The U.S. economy is set for a deep slide in coming months with the coronavirus forcing businesses to shut and putting millions out of work, but Federal Reserve policymakers are also warning of a slugging recovery once the pandemic subsides.
“Because of the shock of this… will consumer behavior just be more cautious?” Dallas Federal Reserve Bank President Robert Kaplan asked in a phone interview with Reuters on Wednesday.
“It’s not just the safety concerns… it’s also financial and potentially job insecurity which might cause them to save more and spend less.”
Such caution will mute the strength of the rebound and leave the world’s largest economy about 4% to 5% smaller at the end of 2020 than it was at the end of last year, he said.
For years, household spending has powered U.S. economic growth, boosting business and helping keep unemployment at a decades-low 3.5% as recently as February.

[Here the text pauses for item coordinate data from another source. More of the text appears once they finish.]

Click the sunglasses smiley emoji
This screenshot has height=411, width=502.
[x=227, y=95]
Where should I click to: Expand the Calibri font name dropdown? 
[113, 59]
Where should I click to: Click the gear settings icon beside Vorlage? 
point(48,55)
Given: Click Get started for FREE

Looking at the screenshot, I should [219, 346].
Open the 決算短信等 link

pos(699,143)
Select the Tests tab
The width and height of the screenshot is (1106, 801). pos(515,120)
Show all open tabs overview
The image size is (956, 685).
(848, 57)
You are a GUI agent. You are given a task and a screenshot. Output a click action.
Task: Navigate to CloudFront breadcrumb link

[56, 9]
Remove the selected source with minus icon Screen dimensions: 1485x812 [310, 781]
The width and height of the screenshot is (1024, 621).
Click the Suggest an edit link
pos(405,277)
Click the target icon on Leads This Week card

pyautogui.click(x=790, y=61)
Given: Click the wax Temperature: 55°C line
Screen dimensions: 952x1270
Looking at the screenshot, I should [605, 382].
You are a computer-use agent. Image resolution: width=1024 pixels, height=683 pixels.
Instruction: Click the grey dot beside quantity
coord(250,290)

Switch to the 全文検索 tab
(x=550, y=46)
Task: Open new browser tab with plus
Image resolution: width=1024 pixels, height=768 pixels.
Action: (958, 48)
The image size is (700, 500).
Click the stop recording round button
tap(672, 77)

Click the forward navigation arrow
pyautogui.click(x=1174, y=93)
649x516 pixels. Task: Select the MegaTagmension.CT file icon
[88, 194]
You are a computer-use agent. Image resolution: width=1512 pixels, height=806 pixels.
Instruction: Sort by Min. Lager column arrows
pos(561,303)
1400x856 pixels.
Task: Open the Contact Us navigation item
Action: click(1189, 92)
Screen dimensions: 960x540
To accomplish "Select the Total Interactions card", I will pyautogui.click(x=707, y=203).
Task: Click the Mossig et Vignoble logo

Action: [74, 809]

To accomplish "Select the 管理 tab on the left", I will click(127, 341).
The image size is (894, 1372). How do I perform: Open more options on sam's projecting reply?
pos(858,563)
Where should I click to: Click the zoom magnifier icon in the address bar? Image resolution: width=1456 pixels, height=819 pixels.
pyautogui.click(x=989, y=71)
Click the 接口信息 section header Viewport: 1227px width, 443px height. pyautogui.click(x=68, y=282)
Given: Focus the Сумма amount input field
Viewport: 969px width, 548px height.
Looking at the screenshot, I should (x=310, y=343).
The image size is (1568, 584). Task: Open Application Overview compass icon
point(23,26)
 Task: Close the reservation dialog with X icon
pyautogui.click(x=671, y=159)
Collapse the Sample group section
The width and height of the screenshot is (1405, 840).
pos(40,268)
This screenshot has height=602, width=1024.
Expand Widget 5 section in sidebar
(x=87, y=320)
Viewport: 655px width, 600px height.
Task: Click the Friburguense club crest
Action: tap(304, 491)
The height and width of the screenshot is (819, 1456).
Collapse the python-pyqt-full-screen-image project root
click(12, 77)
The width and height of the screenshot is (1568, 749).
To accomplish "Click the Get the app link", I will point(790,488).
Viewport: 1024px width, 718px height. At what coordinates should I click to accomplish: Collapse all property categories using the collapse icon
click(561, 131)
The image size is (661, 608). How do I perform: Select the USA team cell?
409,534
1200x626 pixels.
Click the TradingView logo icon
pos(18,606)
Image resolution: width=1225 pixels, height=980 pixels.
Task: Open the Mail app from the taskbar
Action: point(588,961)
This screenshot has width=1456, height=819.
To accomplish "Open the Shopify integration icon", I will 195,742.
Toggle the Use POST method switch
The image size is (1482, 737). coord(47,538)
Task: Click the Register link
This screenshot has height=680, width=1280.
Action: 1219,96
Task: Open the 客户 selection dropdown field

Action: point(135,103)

But as cases of the new coronavirus began mounting in March, authorities ordered people to stay home and cease all but essential in-person commerce to slow the spread.
U.S. President Donald Trump has expressed the hope that once new infections are on the wane, the economy can reopen and “rocket” back to its pre-crisis strength.
Indeed, the Fed and the U.S. government have undertaken unprecedented efforts to make that possible, with the central bank cutting rates to near zero, resuming bond purchases, and rolling out an array of programs to stabilize financial markets. Additionally, Congress passed a $2.3 trillion rescue package late last month to deliver cash to households and grants and loans to businesses.
Chicago Federal Reserve Bank Charles Evans said in a webcast event earlier on Wednesday that the aid would allow the economy to begin to recover in the second half of 2020, depending on the health situation.